Nice day on the water, good video. Keep them coming.


----------



## Shortman (Nov 26, 2013)

Nice way to get off a donut, great fish.


----------



## stussman (Aug 27, 2012)

Nice session and vid


----------



## Geoffw (Jan 23, 2011)

Nice work there Rob. Even nicer when they are a larger.


----------



## Beekeeper (Aug 20, 2011)

Nice jewie session, Rob... pity that they were undersized.

However... I have one problem with your handling of them... one hand in the gill area.

Don't you think that if you're going to release a fish, gripping in the gill area could harm the fish's survival ability?

I'm not trying to detract from your day's enjoyment...

Cheers, Jimbo


----------



## clarkey (Jan 13, 2009)

Mate what an awesome session,love fishing the mangroves.How deep was the water you were fishing?


----------



## fishnfreak (Jun 22, 2007)

Beekeeper said:


> Nice jewie session, Rob... pity that they were undersized.
> 
> However... I have one problem with your handling of them... one hand in the gill area.
> 
> ...


Hey mate, you know what, fair call.

I don't think it would have caused any damage, there was no bleeding and I didn't over extend the gill plates.

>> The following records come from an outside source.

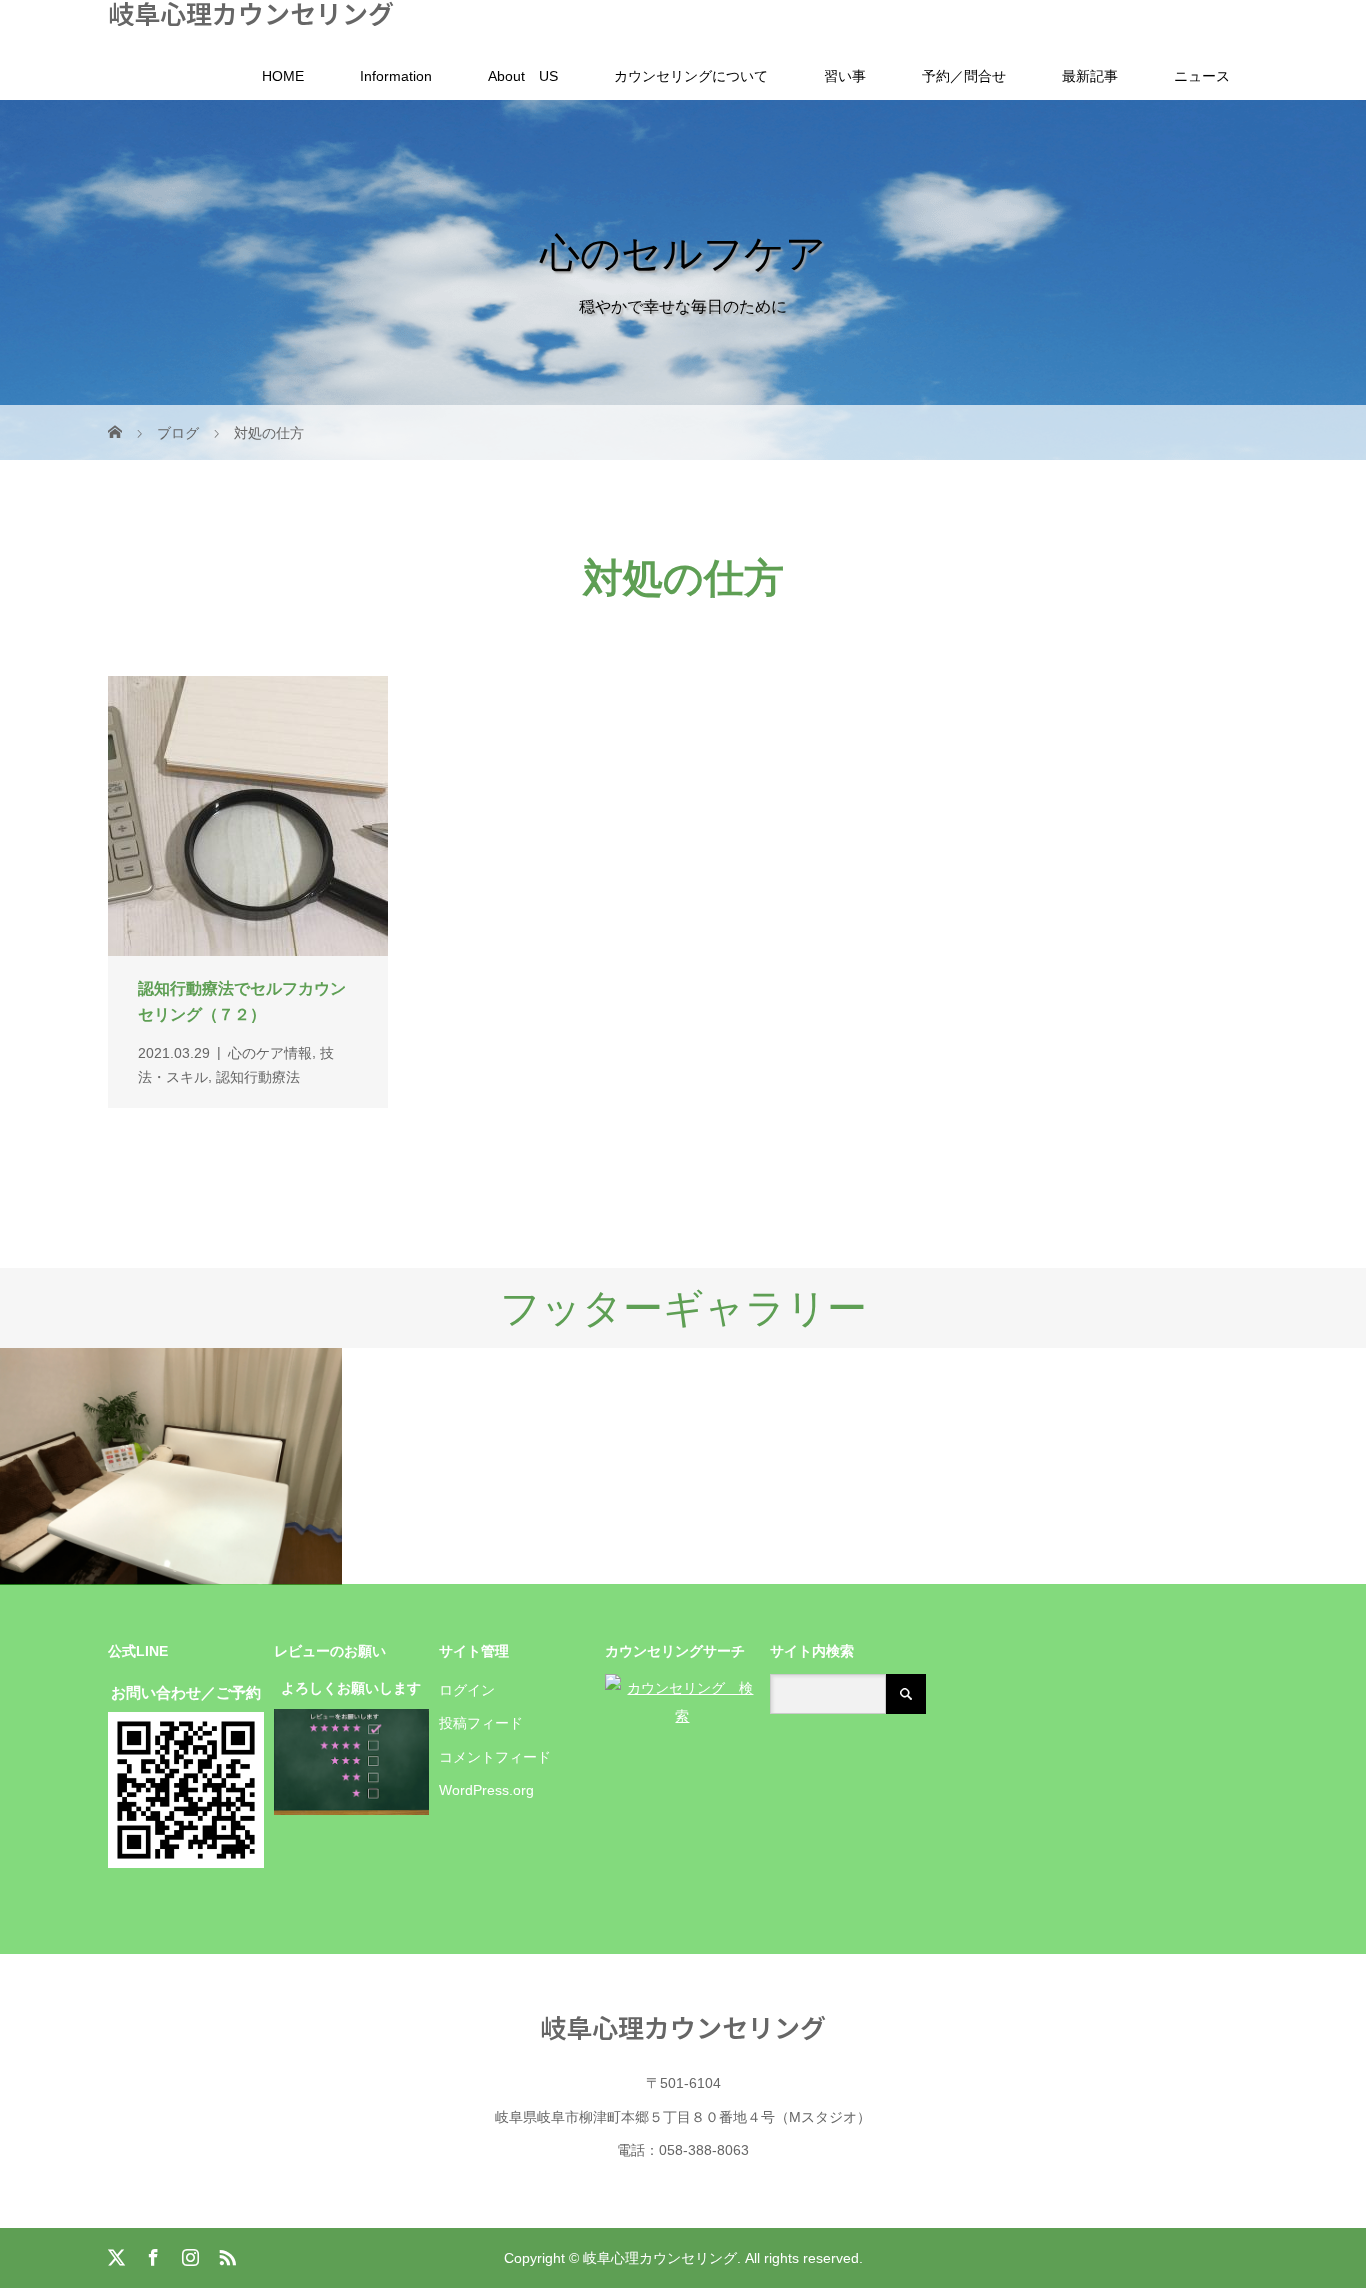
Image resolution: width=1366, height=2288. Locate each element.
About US (523, 76)
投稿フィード (481, 1723)
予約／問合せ (964, 76)
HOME (283, 76)
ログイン (467, 1690)
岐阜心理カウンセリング (251, 13)
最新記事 (1090, 76)
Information (396, 76)
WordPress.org (486, 1790)
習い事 (845, 76)
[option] (171, 1466)
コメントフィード (495, 1757)
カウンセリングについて (691, 76)
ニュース (1202, 76)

But yes , I could be more prepared and will get a set of bogas as without using that grip there's no way to restrain them while still fairly healthy.


----------



## fishnfreak (Jun 22, 2007)

It was in about 6ft of water too


----------



## keenfisho (Aug 22, 2012)

Nice video and catches mate, if that creek is the one i think it is it is very good to see the mullies are back as they were smashed fairly hard a couple of years ago by illegal netting


----------



## Stealthfisha (Jul 21, 2009)

kudos rob
exce;ent


----------



## diceman (Mar 25, 2013)

Nice one Rob,

A good day fishing.Did you get them on pillies??


----------



## fishnfreak (Jun 22, 2007)

yeah mate, and squid


----------



## Chemacky (Nov 30, 2011)

Awesome vid and well done! keep it up!


----------